[Photos] Tiste Cool @ Les Trois Baudets, le 14 novembre 2019

Jeudi dernier, Tiste Cool nous donnait rendez-vous aux Trois Baudets pour présenter son premier EP Caïpiranha.

A l’occasion de la sortie de Caïpiranha, dont on vous avait déjà parlé ici, Tiste Cool organisait sa release party dans le cadre feutré et intimiste de la salle des Trois Baudets.

A 20h30 pétantes, les lumières s’éteignent et un grand silence envahit subitement la salle, qui n’est désormais illuminée que par la scénographie des lettres scintillantes “COOL” et d’un petit palmier en néon vert sur le côté de la scène.

Tiste Cool entre alors en scène sans un mot et plaque des accords planants sur son synthé. Le ton est donné, l’évasion commence, malgré une boucle de rythme qui a du mal à démarrer. Mais, il conserve son assurance et précise, non sans humour, que “Ceci n’est pas un sketch, ceci est un concert”.

Le premier morceau, qui bizarrement ne nous semble pas familier (serait-on passé à côté d’un morceau de l’EP ?), plonge le public dans une atmosphère mélancolique ; les yeux sont rivés vers la scène. Les lumières battent au rythme de la musique, comme les pulsations d’un cœur. Une bande enregistrée se déclenche alors que Tiste Cool joue toujours ses accords : c’est lui qui nous parle, nous rassure que non, nous ne sommes pas devenus fous et que ce morceau ne fait pas parti de l’EP. L’atmosphère est détendue, comme si on passait un moment entre amis.

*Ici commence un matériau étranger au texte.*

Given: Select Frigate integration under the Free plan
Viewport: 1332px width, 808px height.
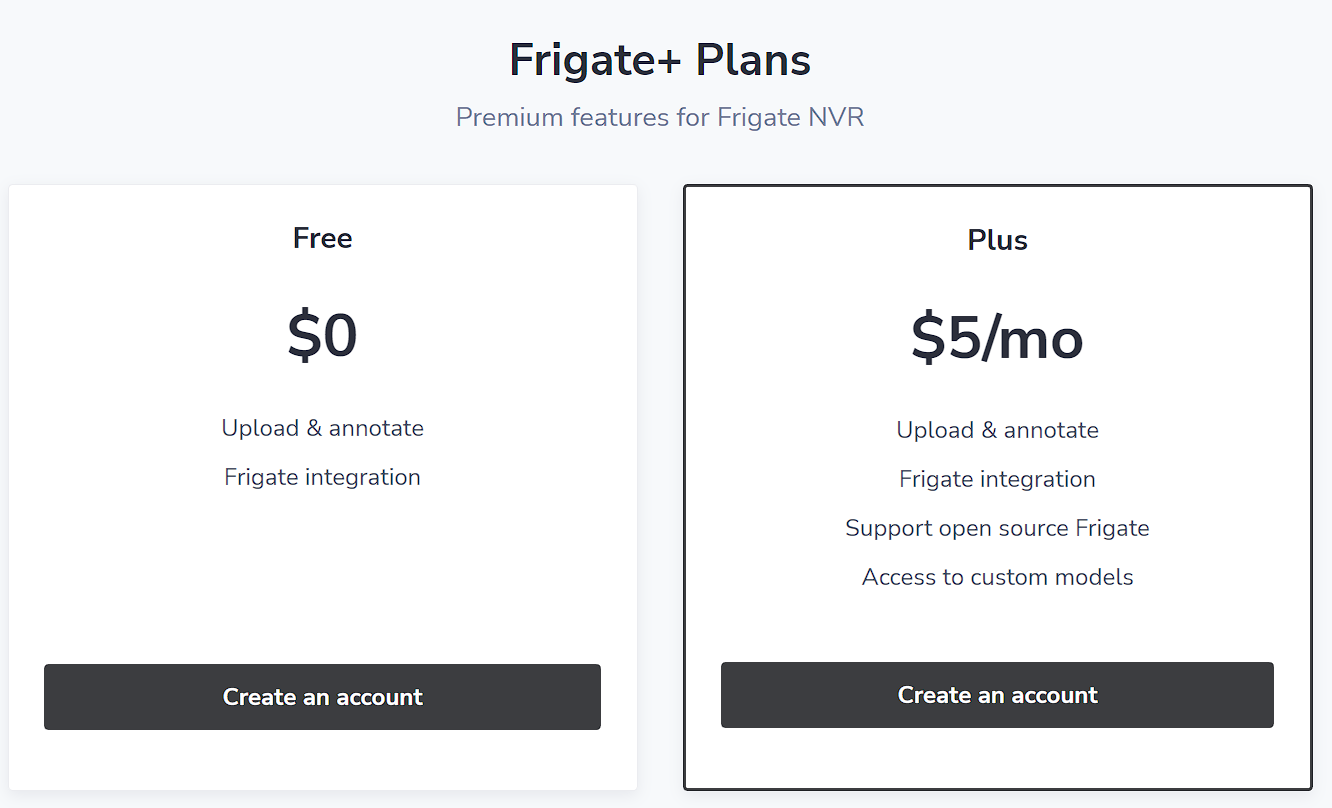Looking at the screenshot, I should (x=322, y=477).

Après cette entrée en matière et quelques mots d’introduction, Tiste Cool enchaîne avec Indépendance maladive Marie-Flore fera une apparition furtive mais remarquée.

De Ian Curtis au Mépris de Godard, Tiste Cool passe de la guitare aux claviers et le public reste tout autant pendu à ses lèvres. Il propose ensuite de revenir aux origines de l’EP avec le tout premier morceau de ce projet, qui n’apparaît pas dans Caïpiranha : San Francisco. Cet air entraînant et tropical s’arrêtera après le deuxième refrain : “A l’époque je n’ai pas écrit de deuxième couplet.” Le public rit à nouveau devant cette franchise aux allures un peu timides.

Chaque morceau a le droit à son éclairage particulier, du rouge intime au bleu nostalgique.

Le concert continue au rythme des applaudissements, des quelques encouragements et autres “Cool !” lancés par le public. Bien entendu, Tiste Cool finira par Chantal vacances, pour le plus grand bonheur du premier rang.

Ceci n’était pas un sketch bien que l’on ait ri, mais bel et bien un concert et une petite évasion loin de l’agitation de Pigalle le temps de quelques chansons.